RE: Flaperons/Spoilerons
I think there is a bit of mis-information on this thread at this point. TD, F3J and F3B sailplanes do use spoilerons for landing but use them in conjunction with inboard flaps that are deployed 80-85 degrees. This is refered to as ' Crow ". When the sailplane is in this mode it is pretty much locked in and it takes almost an act of God to disturb the wings attitude. The ailerons having about 10 degrees of up deflection are still quite effective. Normal operation of this landing mode is to use it to slow the sailplane, control rate of desent and speed. As one nears the landing target you would either drive the nose into the target or bring the wing to nuetral and the sailplane will drop to the ground. Obviously when using either option the sailplane is a foot or less off the ground. It does require lots of practice and timing to get it right.

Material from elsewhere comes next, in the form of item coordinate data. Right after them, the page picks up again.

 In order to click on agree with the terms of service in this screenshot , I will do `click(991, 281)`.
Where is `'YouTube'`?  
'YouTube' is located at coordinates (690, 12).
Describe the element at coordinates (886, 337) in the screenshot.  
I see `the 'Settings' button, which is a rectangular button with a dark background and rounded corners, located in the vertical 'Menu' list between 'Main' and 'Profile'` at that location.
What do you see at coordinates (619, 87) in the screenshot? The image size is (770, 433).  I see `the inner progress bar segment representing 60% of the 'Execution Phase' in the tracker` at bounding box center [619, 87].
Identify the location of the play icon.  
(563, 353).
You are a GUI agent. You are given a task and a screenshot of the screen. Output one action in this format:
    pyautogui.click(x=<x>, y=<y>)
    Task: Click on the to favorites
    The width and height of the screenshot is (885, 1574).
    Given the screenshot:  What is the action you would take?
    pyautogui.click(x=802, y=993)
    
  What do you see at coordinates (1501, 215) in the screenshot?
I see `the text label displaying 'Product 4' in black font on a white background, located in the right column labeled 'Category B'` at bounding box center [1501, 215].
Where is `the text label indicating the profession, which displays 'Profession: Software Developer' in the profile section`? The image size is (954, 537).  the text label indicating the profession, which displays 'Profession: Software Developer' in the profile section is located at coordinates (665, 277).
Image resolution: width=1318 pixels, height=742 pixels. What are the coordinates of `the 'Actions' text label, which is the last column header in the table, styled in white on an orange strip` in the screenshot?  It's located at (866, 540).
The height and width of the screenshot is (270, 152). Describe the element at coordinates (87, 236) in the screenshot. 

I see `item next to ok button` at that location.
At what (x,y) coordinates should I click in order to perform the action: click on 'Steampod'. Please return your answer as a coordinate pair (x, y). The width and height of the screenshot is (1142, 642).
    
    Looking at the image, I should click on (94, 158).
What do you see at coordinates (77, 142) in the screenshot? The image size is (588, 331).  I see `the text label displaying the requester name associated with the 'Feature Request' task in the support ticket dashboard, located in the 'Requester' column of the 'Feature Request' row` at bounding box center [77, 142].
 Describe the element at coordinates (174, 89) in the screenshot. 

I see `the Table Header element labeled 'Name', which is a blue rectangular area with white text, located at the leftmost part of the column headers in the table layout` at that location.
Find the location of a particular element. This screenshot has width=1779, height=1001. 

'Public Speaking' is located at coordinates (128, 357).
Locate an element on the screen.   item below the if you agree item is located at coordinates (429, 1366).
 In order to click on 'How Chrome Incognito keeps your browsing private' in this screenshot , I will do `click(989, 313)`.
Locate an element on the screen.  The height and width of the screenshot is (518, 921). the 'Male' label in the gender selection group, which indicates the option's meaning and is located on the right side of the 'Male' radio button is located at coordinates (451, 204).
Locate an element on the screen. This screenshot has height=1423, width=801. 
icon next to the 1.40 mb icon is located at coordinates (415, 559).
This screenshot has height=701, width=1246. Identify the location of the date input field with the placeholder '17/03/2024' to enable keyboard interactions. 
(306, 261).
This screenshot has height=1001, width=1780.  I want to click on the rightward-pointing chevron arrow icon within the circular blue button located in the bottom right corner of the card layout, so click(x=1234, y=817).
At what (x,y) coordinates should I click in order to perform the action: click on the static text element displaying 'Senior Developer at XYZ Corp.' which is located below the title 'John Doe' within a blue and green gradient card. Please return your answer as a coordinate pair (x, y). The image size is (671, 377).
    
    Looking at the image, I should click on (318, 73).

As for the OP question and his particular aircraft. The ailerons are too far inward to be used as spoilerons. Doing so would make the outer wing panels stall before the inboard wing. Not a good situation with any airplane. They could be used as flaperons but would need to be deflected 45 degrees in order to offer any real speed reduction. Read this as drag. At that point you would use a good amount of aileron authority. The solution to that would be to mix a fair amount rudder to aileron while in this landing mode but i'm not sure your TX has that capability.